The mule brayed again.
Clyman looked at Hugh. “Drinkin’ the White give you granpap hair, Hugh?”
Hugh’s lips twisted and his white whiskers moved over his cheek. “Might have. Except a spook played with me all of forty mile.”
Clyman nodded. “I’ve seen them too.”
Hugh laughed. “If that grizzly got a good look at me he saw one too.”
Clyman nodded some more.
Hugh said, “So it wasn’t Fitz who deserted ye then?”

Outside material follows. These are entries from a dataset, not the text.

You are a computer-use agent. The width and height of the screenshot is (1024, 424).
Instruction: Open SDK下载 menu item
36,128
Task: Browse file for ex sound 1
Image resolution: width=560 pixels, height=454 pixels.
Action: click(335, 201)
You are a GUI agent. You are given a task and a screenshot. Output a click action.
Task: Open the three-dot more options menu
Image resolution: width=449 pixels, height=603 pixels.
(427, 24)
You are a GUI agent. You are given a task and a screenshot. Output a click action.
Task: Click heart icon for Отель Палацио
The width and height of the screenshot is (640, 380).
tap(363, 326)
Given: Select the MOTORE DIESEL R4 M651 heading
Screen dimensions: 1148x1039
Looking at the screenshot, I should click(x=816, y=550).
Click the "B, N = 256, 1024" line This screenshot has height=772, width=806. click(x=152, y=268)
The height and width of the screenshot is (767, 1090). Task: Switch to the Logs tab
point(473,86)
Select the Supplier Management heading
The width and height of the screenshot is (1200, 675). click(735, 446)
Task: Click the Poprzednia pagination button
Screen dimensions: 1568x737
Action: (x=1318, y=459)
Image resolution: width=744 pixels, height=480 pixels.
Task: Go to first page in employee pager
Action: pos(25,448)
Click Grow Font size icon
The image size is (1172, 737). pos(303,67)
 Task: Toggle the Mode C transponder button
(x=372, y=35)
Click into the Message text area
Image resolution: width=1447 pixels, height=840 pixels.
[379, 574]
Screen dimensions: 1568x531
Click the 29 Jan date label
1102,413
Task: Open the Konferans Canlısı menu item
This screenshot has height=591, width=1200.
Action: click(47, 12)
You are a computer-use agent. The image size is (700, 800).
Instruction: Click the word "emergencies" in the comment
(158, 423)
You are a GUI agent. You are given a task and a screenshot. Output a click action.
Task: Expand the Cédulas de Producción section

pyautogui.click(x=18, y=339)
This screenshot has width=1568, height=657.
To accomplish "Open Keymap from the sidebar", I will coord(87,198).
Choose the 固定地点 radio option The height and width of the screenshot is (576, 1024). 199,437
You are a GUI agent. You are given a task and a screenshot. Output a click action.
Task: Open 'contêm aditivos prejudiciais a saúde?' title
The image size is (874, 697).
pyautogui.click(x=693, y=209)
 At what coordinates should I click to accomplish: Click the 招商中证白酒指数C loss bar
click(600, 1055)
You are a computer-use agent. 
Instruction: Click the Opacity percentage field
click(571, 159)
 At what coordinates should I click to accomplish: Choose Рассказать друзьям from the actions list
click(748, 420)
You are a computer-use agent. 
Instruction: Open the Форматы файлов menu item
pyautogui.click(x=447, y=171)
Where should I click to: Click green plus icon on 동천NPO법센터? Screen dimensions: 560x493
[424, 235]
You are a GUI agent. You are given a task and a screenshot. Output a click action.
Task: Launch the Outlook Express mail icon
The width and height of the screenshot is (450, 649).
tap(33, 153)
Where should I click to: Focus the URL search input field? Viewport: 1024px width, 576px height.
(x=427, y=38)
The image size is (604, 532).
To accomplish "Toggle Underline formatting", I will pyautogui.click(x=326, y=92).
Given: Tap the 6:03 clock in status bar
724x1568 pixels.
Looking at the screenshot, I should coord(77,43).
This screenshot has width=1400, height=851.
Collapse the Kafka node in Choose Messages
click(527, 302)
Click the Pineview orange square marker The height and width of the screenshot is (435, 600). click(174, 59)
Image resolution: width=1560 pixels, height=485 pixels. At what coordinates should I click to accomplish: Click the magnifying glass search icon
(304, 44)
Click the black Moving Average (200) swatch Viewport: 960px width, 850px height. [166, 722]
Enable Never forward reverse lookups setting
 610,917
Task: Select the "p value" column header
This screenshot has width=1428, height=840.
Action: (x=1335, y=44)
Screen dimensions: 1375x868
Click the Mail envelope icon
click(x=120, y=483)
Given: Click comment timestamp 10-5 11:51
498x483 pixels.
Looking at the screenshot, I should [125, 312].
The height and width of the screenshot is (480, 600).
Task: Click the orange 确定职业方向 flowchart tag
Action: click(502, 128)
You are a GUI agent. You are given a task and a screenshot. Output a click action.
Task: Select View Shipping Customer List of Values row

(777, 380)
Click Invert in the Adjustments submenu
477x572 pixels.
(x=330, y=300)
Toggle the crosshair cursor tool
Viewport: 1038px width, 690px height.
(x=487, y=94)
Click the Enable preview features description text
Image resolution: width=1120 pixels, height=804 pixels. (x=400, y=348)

“Like I said, Hugh, ‘twasn’t Fitz but Tom who was with me.” Clyman scowled. “And I wasn’t deserted. Tom done his best and done right.”
“Ye’re sure?”
“As sure as I’m sittin’ here.” Again Clyman scowled. “Hugh, ye’ve sure got desertin’ on the brain, ain’t ye?”
Hugh fell silent.
Clyman clapped out his corncob in the palm of his skinny bony hand. “Hugh, you’ve forgot you was young once.”
“Meanin’ what?”
“Meanin’ we all left the States for a reason.”
Hugh thought on it awhile. “What was your reason, Jim, if I may
be askin’?”
Clyman also thought on it awhile. He sighed. “A woman. And a hankerin’ to see the West.”
“And why see the West?”
“Because it was out there. Because it drawed me. Because I wanted to be where I’d never been.”
Hugh fell silent.
Clyman said, “And yours, Hugh?”
Hugh bit on his lips within his bush of a white beard. The white fur over his cheeks moved.
Clyman said, “Course ‘tain’t really none of my business, Hugh. I was just wonderin’.”
Hugh saw them all right—Mabel and the two sons he’d deserted back in Lancaster. And seeing them clearly again in his mind’s eye, he shivered.
Clyman seemed to read his mind. Or else he’d been talking with General Ashley. Clyman said, “It’s too bad you never had kids of your own, Hugh. Then maybe you might have been able to take their side a little.”
Hugh jumped to his feet. His voice was suddenly in a rage of agony, “But goddam it, Jim, I just can’t seem to forget what them two miserable cowards done, stealin’ my gun and knife and leavin’ me to die alone! And lyin’ to the major!”
Clyman put his pipe in his possible sack. He looked up at Hugh, looked through and around behind him. “Hugh, it’s like I say. You’ve sure got desertin’ on the brain, ain’t ye?”
Keeping the fort supplied with meat kept Hugh and two other hunters humping every day of the week.
After they beat out the brush near the outpost, they gradually extended their forays up and down the Missouri breaks.
Some days Hugh had to ride out more than twenty miles before he saw game at all. A couple of times he was gone for three days, riding out to a chosen spot one day, hunting the spot the second day, and coming in with the meat the third.
One of these chosen spots, and known only to him, was in a ravine some thirty miles up the river. The ravine ran back from the Missouri about a mile. It was some hundred yards wide, with steep sides some two hundred feet up, and heavily brushed over with prickly ash and wild gooseberry and mean blackberry and tall ash and slender elm. Like a park, the bottom of the ravine was comparatively treeless, with each tree grown out to its full umbrella potential. All of it was grassed over like an Eden. Through it meandered a flashing trout stream, running as clear and as pure as new glass over yellow black-speckled sands.